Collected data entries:
:::::
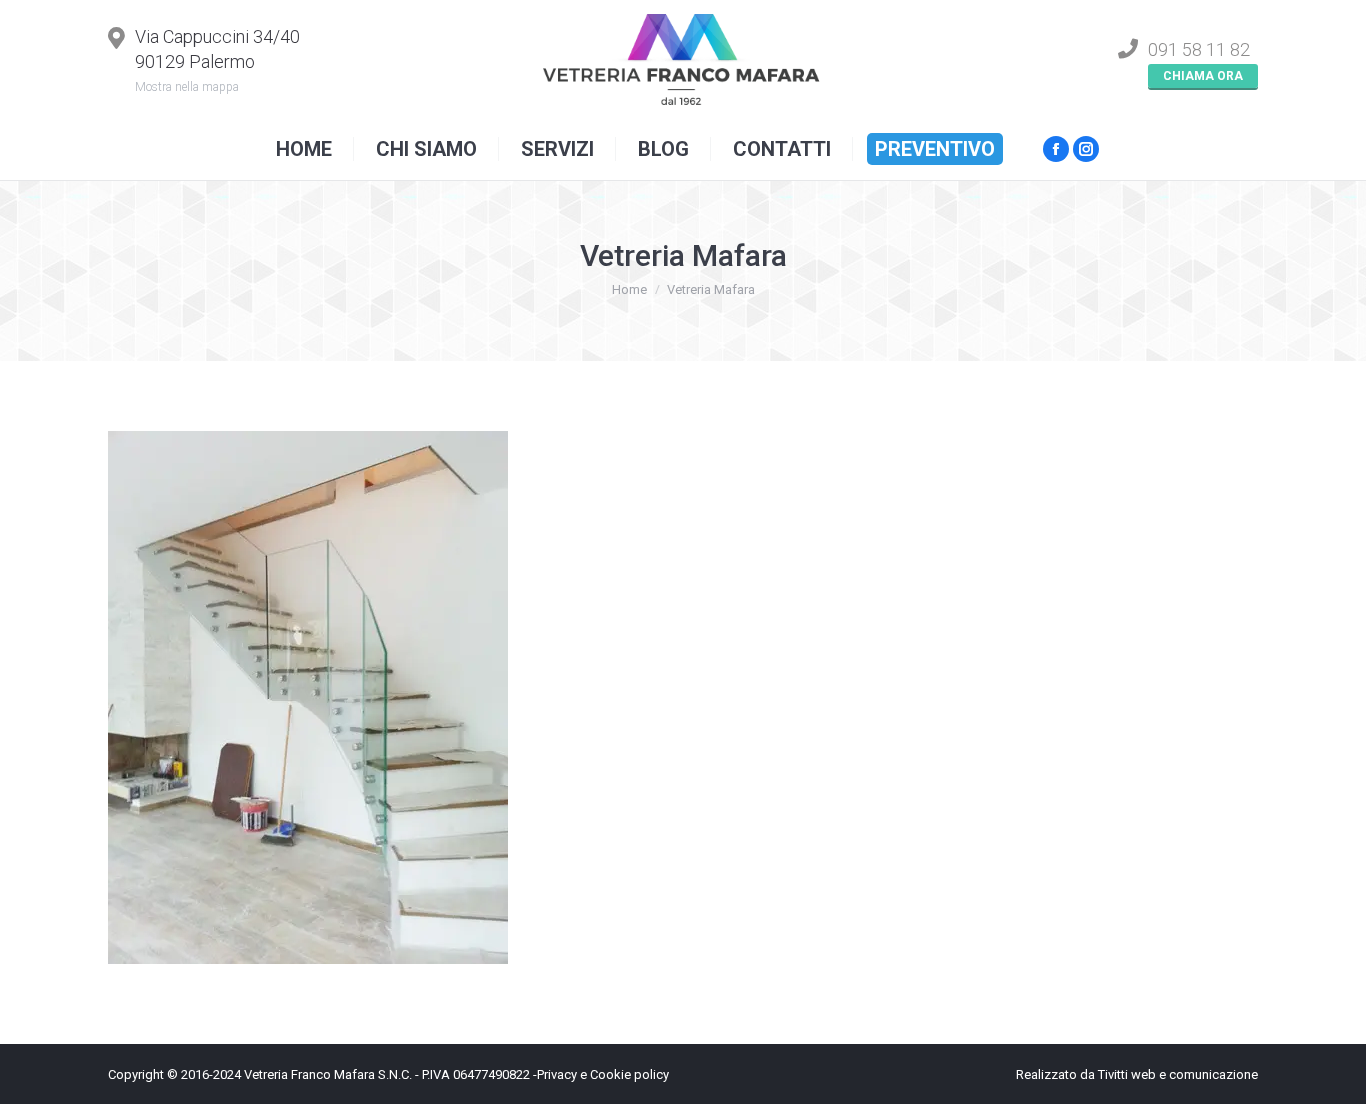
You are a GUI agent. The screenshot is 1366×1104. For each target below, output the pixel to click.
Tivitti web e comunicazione (1178, 1074)
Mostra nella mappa (190, 87)
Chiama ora (1203, 76)
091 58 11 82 (1199, 49)
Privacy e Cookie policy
:::::
> WORK ORDER:
Output every record exactly, minus the pictures.

> ANSWER TO THIS TASK:
You are a GUI agent. The screenshot is 1366×1104. For each target below, output the pixel to click.
Tivitti web e comunicazione (1178, 1074)
Mostra nella mappa (190, 87)
Chiama ora (1203, 76)
091 58 11 82 (1199, 49)
Privacy e Cookie policy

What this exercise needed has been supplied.